Today, May 10, 2021, USCIS announced that it will no longer pursue Trump era efforts to terminate the International Entrepreneur Parole Program and will instead remain committed to the continuance and implementation of the program to benefit immigrant entrepreneurs.

This decision is all part of the Biden administration’s efforts to restore faith in our legal immigration system, as outlined in Executive Order 14012, requiring DHS to identify and remove agency actions that fail to promote access to the legal immigration system.


What’s been happening with the International Entrepreneur Parole Program?


The International Entrepreneur Parole program was first established during the final days of the Obama administration with a planned implementation date of July 17, 2017. The program was designed to expand the admission of certain entrepreneurs into the United States by granting them temporary permission to enter the United States, (also known as “parole”) for a period of up to five years in order for the entrepreneur to begin a start-up business in the United States.
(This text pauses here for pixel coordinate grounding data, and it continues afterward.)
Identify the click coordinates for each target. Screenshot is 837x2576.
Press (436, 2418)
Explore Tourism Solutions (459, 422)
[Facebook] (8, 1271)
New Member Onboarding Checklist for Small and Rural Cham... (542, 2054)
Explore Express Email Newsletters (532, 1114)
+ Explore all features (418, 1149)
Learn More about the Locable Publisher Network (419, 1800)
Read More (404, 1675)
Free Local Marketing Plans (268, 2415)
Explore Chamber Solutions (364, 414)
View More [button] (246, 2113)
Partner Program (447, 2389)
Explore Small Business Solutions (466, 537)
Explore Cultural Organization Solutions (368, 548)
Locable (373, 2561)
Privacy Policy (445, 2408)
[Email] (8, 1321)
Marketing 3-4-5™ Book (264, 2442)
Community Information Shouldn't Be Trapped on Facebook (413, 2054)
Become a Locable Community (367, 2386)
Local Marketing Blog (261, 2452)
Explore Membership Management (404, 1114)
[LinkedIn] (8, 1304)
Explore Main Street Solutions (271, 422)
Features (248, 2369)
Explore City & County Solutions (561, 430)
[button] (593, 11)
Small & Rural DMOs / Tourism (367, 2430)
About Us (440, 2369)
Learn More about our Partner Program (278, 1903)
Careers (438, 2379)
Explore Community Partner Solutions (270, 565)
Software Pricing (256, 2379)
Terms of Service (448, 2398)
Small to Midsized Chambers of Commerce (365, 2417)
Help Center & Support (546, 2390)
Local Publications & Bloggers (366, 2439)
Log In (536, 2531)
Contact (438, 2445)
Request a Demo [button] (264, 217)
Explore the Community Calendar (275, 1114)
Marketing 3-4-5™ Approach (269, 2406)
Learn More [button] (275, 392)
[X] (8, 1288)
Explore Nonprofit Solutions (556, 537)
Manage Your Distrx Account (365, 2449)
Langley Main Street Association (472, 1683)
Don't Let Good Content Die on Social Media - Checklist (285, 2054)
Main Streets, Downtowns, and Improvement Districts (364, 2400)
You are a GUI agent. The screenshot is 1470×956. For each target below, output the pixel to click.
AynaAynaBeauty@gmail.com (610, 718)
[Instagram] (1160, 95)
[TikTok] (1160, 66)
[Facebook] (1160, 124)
Qualifying businesses include those with a high potential for growth and expansion.

The program did not establish a permanent immigration option, nor did it qualify an entrepreneur for permanent residence. Instead, the program was implemented as an option for eligible entrepreneurs wishing to remain in the United States on a temporary basis. One of the main advantages of the program was that entrepreneurs could take advantage of a much simpler immigration process known as requesting “parole” instead of having to apply for an investor visa at a U.S. Embassy or Consulate abroad.

Sadly, shortly after Donald Trump assumed the Presidency in early 2017, his administration quickly went to work to dismantle and undo the International Entrepreneur Rule before its planned implementation date.

The Trump administration set the stage for the undoing of the program by first issuing a rule in the federal register to delay the program’s implementation date to March 14, 2018, giving the agency more time to terminate the program.

On May 29, 2018, the administration formally moved to terminate the program by publishing a proposed rule to terminate the program altogether. Since then, the program has remained in a state of limbo, with the Trump era proposed rule still sitting idle in the Federal Register.

Today, the Biden administration made clear that the International Entrepreneur Parole Program is here to stay.